> _Items_

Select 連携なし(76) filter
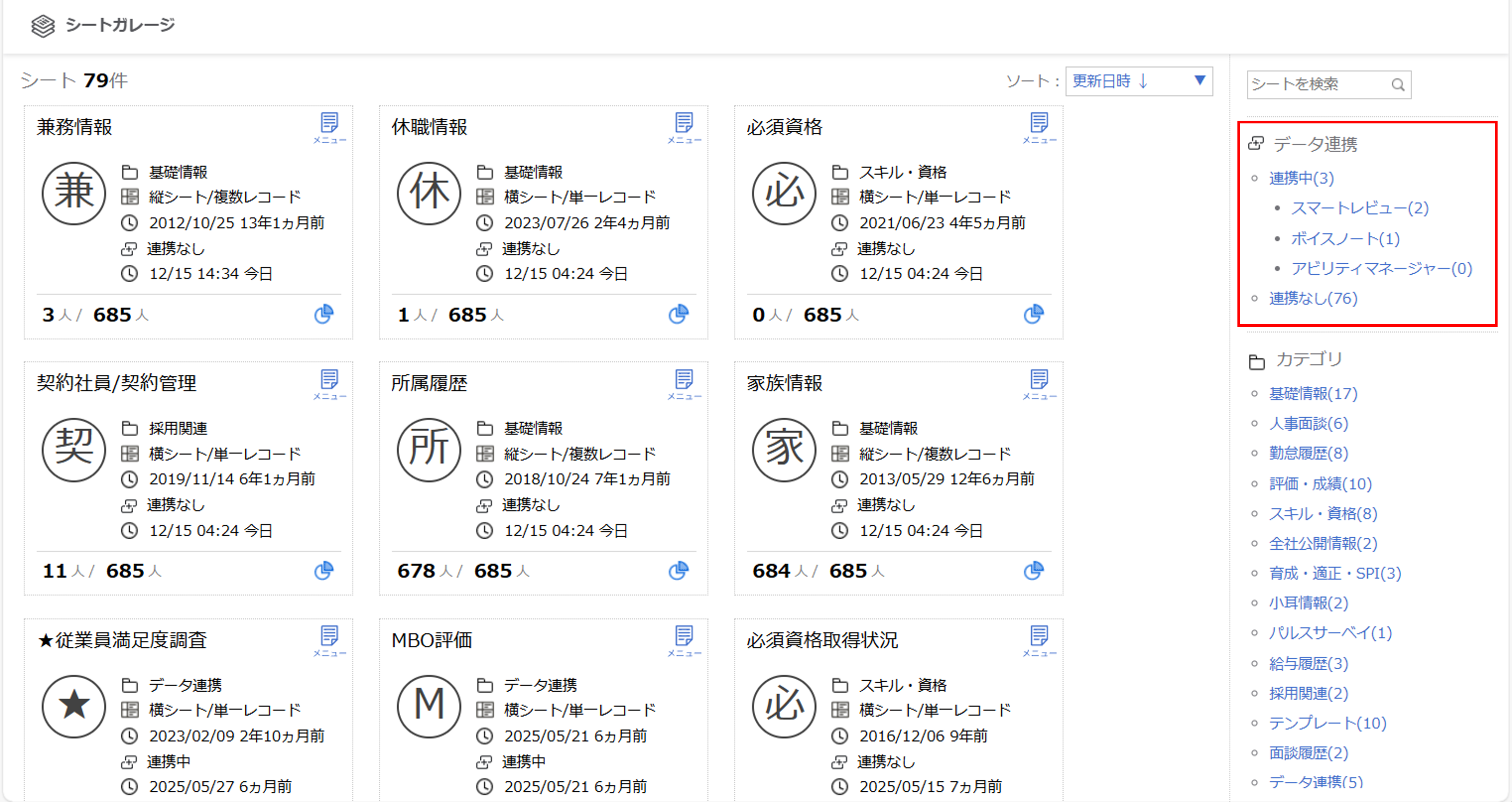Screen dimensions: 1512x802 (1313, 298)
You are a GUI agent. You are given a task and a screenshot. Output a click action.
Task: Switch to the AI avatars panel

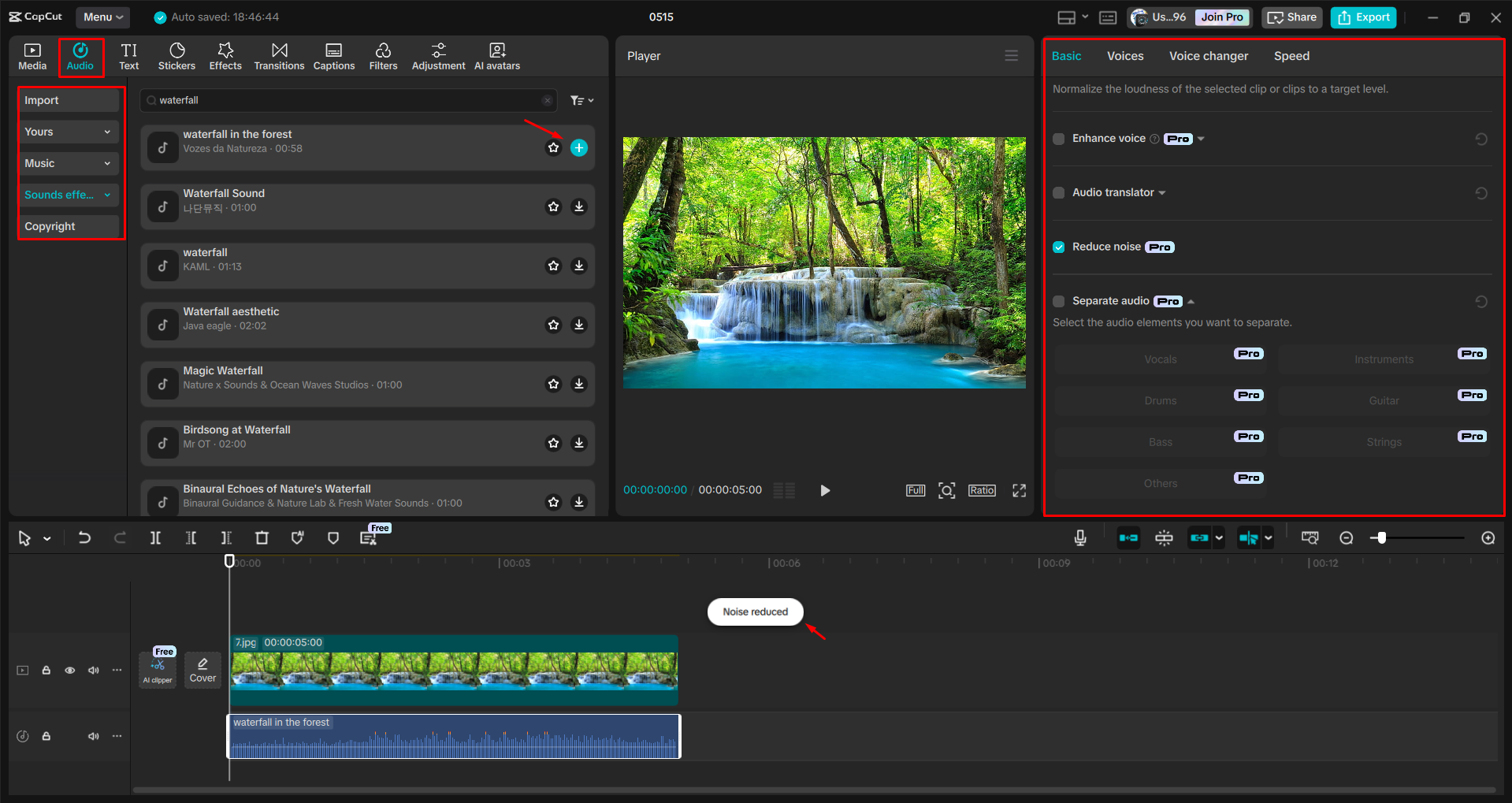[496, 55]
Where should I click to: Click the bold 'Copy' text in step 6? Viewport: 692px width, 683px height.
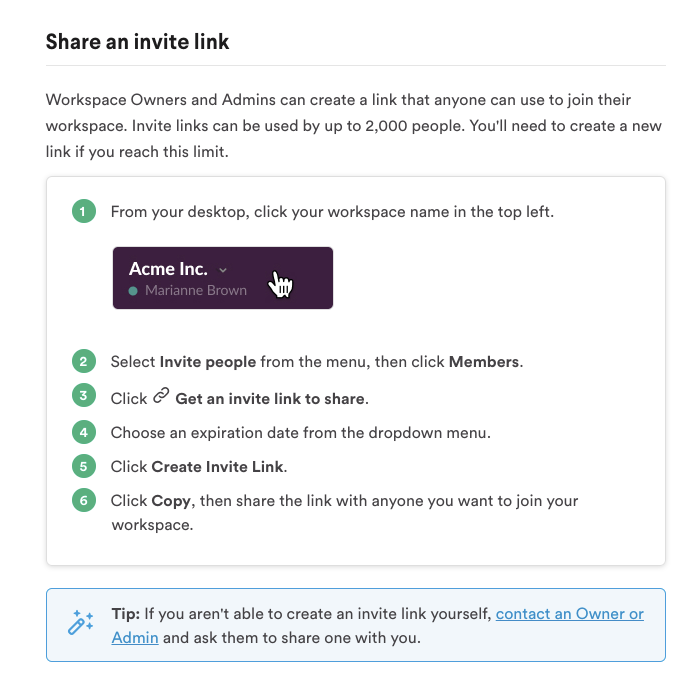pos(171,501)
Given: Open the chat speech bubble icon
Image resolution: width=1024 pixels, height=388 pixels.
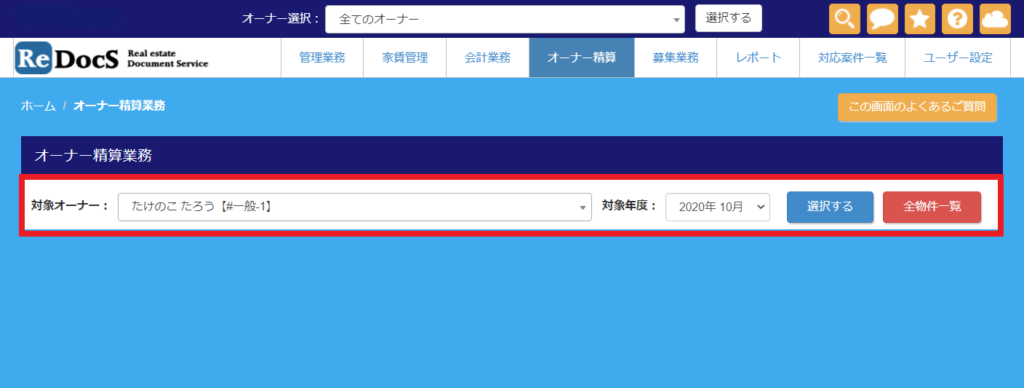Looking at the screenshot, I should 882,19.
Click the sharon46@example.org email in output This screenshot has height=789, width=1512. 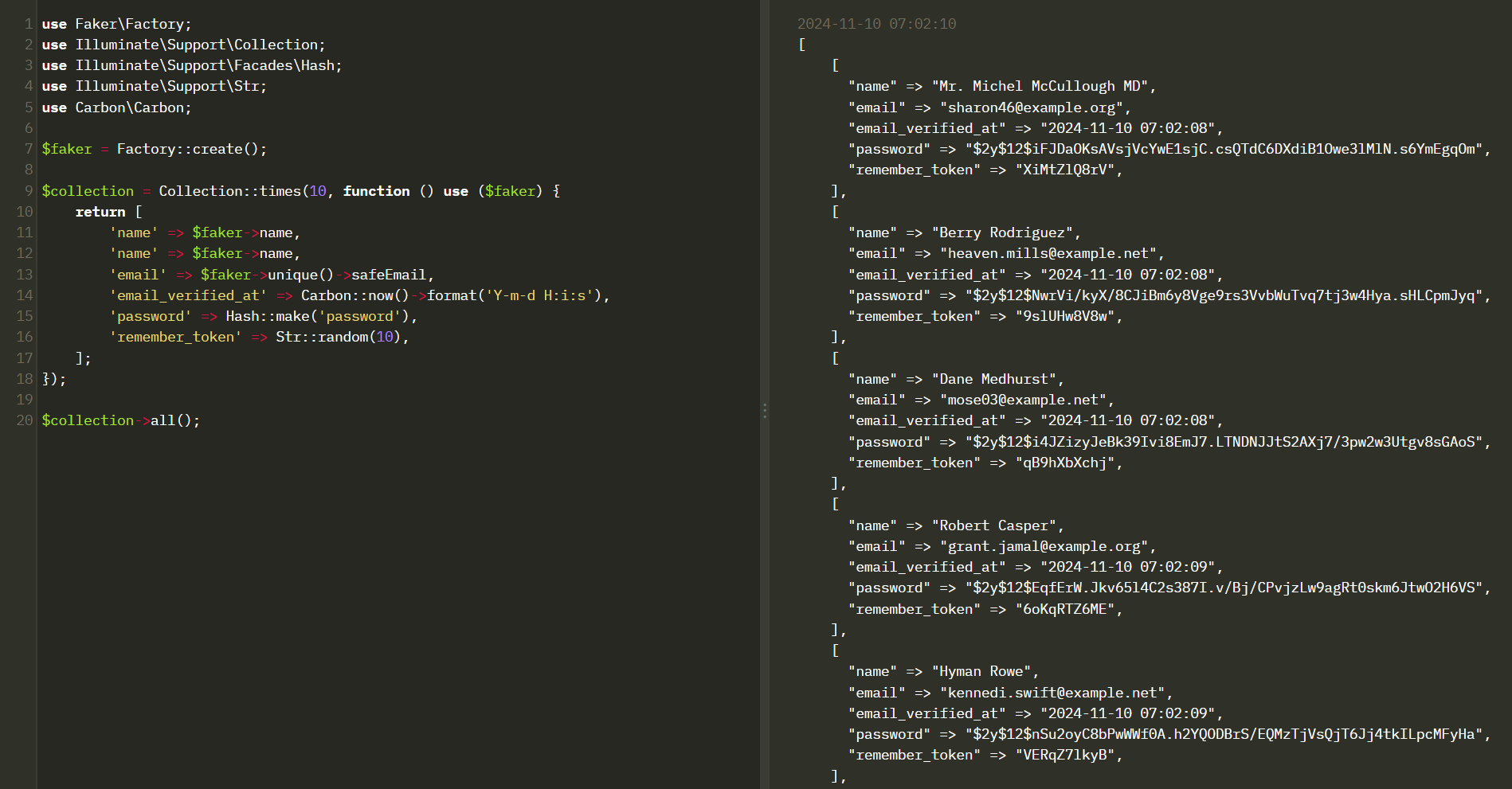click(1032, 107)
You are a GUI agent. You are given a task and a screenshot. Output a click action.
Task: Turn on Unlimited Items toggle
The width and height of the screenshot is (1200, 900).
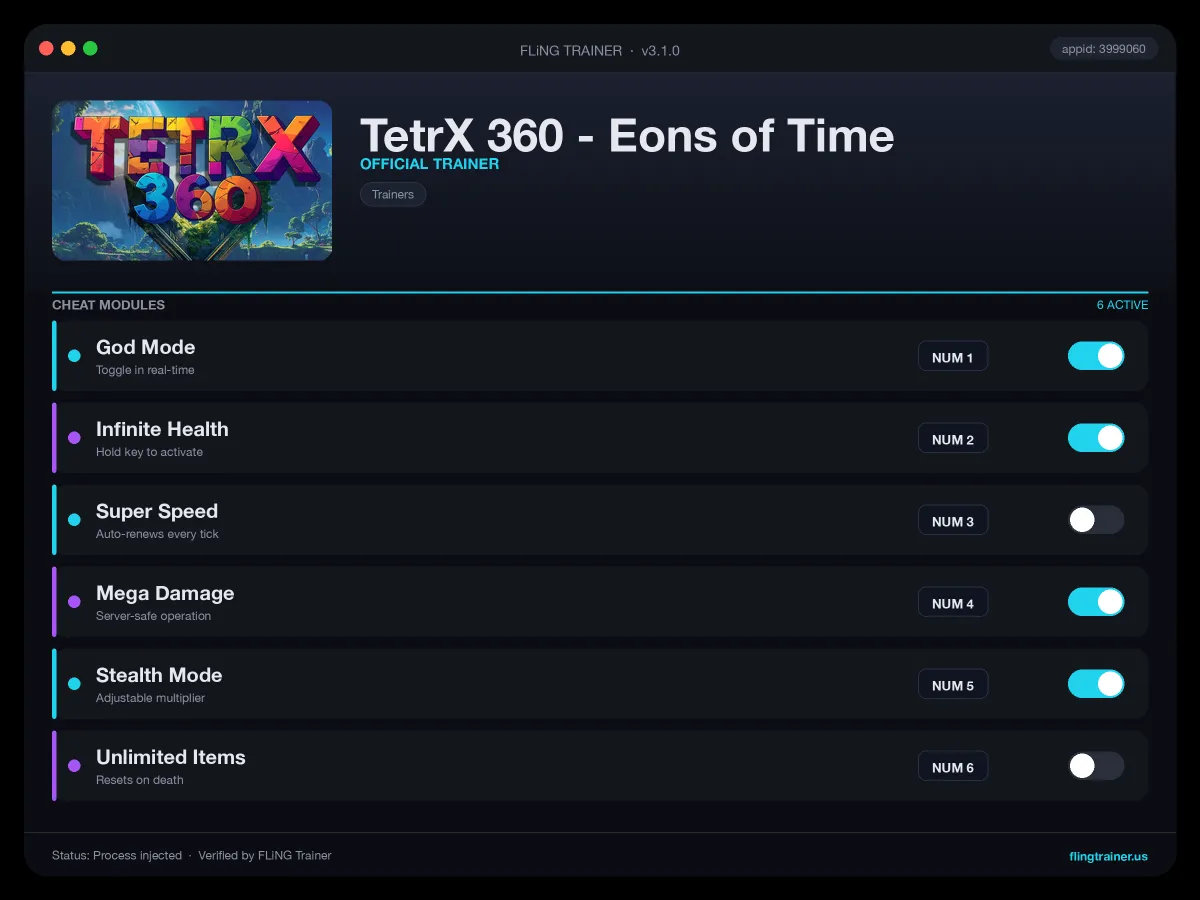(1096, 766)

> _Work required_
Please repeat the records above word for word, from their first line through the line containing "Looking at the screenshot, I should 882,19.", including that line, and leave out the pictures.

> _Output for this task_
Select 連携なし(76) filter
Screen dimensions: 1512x802 (1313, 298)
You are a GUI agent. You are given a task and a screenshot. Output a click action.
Task: Switch to the AI avatars panel

[496, 55]
Where should I click to: Click the bold 'Copy' text in step 6? Viewport: 692px width, 683px height.
pos(171,501)
Given: Open the chat speech bubble icon
Image resolution: width=1024 pixels, height=388 pixels.
Looking at the screenshot, I should 882,19.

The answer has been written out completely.